Diabetes and dementia are rising dramatically in the United States and worldwide. In the last few years, epidemiological data has accrued showing that older people with diabetes are significantly more likely to develop cognitive deterioration and increased susceptibility to onset of dementia related to Alzheimer's disease. Now, a research team led by Giulio Maria Pasinetti, MD, PhD, the Saunders Family Chair and Professor of Neurology at the Icahn School of Medicine at Mount Sinai, discovered a novel mechanism through which this may occur. The results are published online Oct. 23, in the journal Diabetes.
Dr. Pasinetti and colleagues pinpointed changes in post-mortem brains of human subjects.
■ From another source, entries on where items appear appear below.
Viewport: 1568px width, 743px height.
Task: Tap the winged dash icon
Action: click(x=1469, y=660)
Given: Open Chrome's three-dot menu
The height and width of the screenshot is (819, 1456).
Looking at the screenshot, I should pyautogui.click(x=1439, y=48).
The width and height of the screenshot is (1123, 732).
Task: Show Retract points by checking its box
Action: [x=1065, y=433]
They reported that gene expression was dysfunctional in the brains of diabetic human subjects, and this increase was associated with reduced expression of important molecules that play a critical role in maintaining the structural integrity of brain regions associated with learning.
Excited by this finding, Dr. Pasinetti reasoned that if the hypothesis was correct, similar conditions should be repeated in the laboratory by inducing diabetes in mice genetically predisposed to developing Alzheimer's type memory deterioration.
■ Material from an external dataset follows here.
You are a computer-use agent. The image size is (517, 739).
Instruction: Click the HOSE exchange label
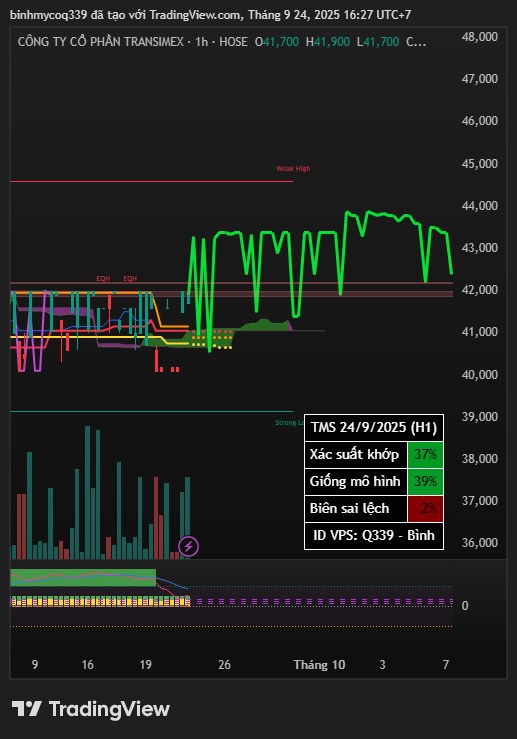point(233,42)
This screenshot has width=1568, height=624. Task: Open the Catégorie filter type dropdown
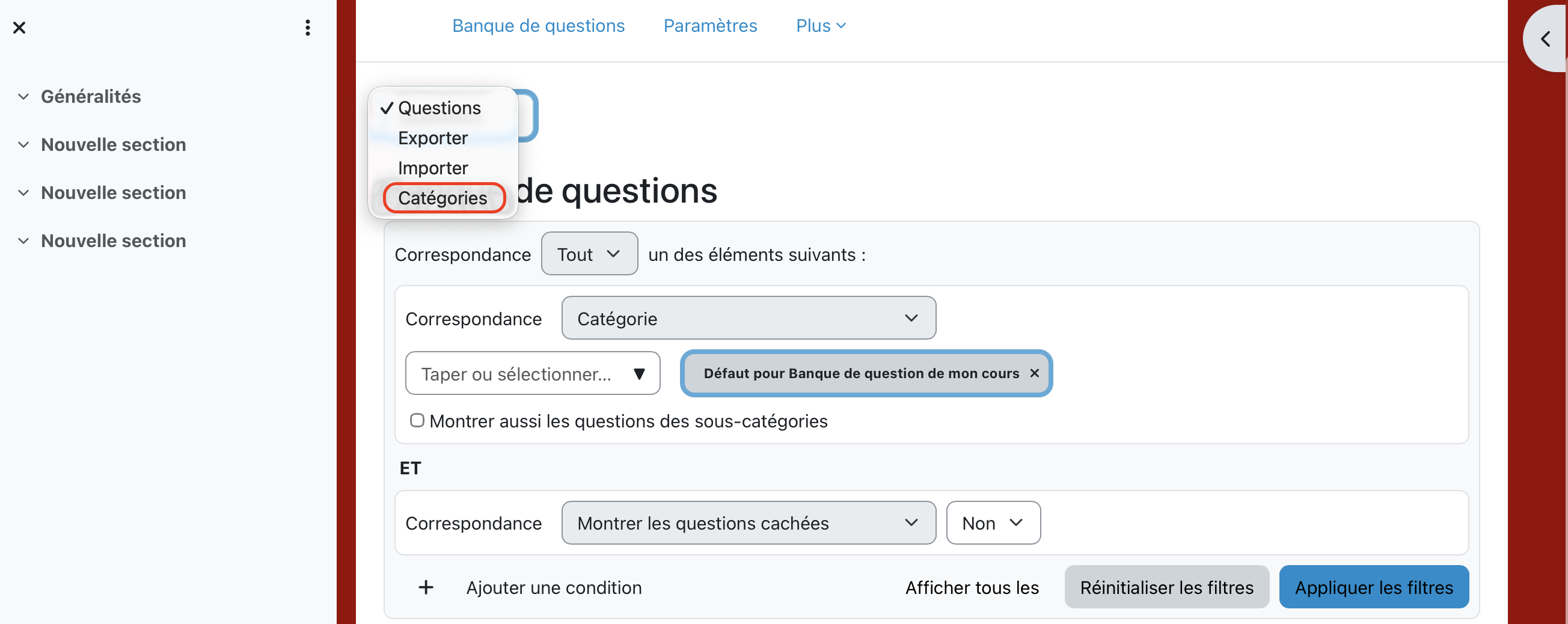pos(748,319)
In fact, Dr. Pasinetti's laboratory confirmed this prediction in the mouse model, supporting the hypothesis that diabetes, through epigenetic changes in the brain, may casually promote onset and progression of Alzheimer's disease. Epigenetic changes are chemical changes in DNA that effect gene expression, but don't alter the actual genetic code.
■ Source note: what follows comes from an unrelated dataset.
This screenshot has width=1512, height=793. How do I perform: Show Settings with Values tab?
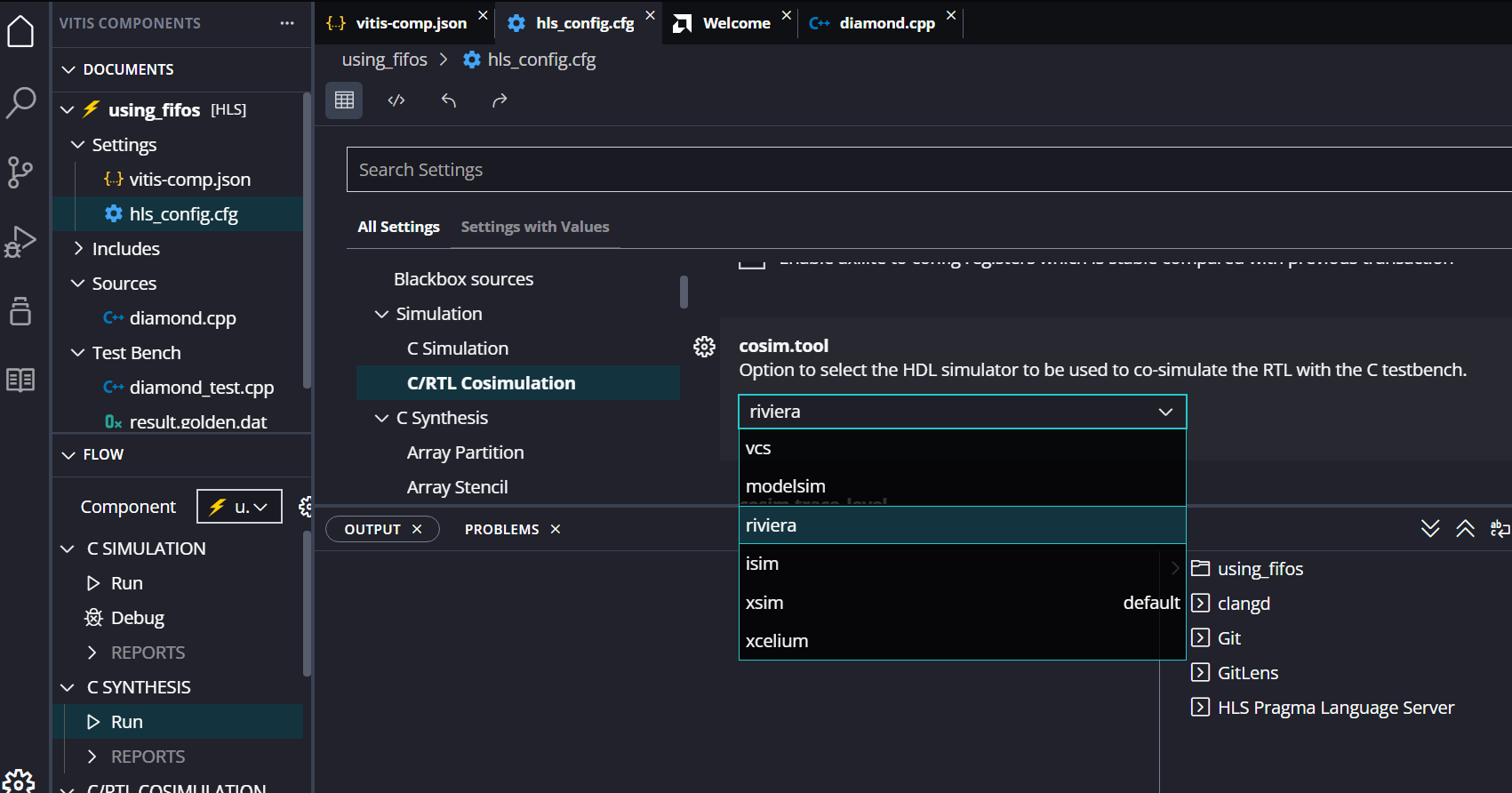coord(534,227)
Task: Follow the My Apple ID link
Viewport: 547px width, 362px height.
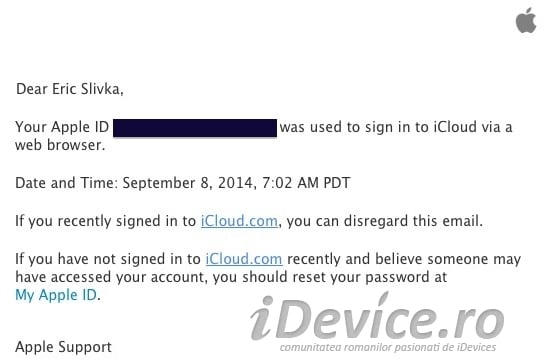Action: tap(56, 295)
"This new evidence is extremely intriguing, given that approximately 60 percent of Alzheimer's disease patients have at least one serious medical condition associated with diabetes," said Dr. Pasinetti. "What this adds is much needed insight into the potential mechanism that might explain the relationship between diabetes and Alzheimer's disease onset and progression by mechanisms through which DNA functions."
The discovery in Dr. Pasinetti's laboratory has staggering societal implications. More than 5 million are affected by Alzheimer's disease dementia, and the disease incidence is expected to skyrocket in the three decades as the population ages.
"The next question we must ask is how we can translate this into the development of novel disease prevention and treatment strategies," Dr. Pasinetti added. "If we can find out how DNA epigenetic modification can be manipulated pharmacologically, these studies will be instrumental in the formulation of novel treatments and possible preventative strategies in Alzheimer's disease.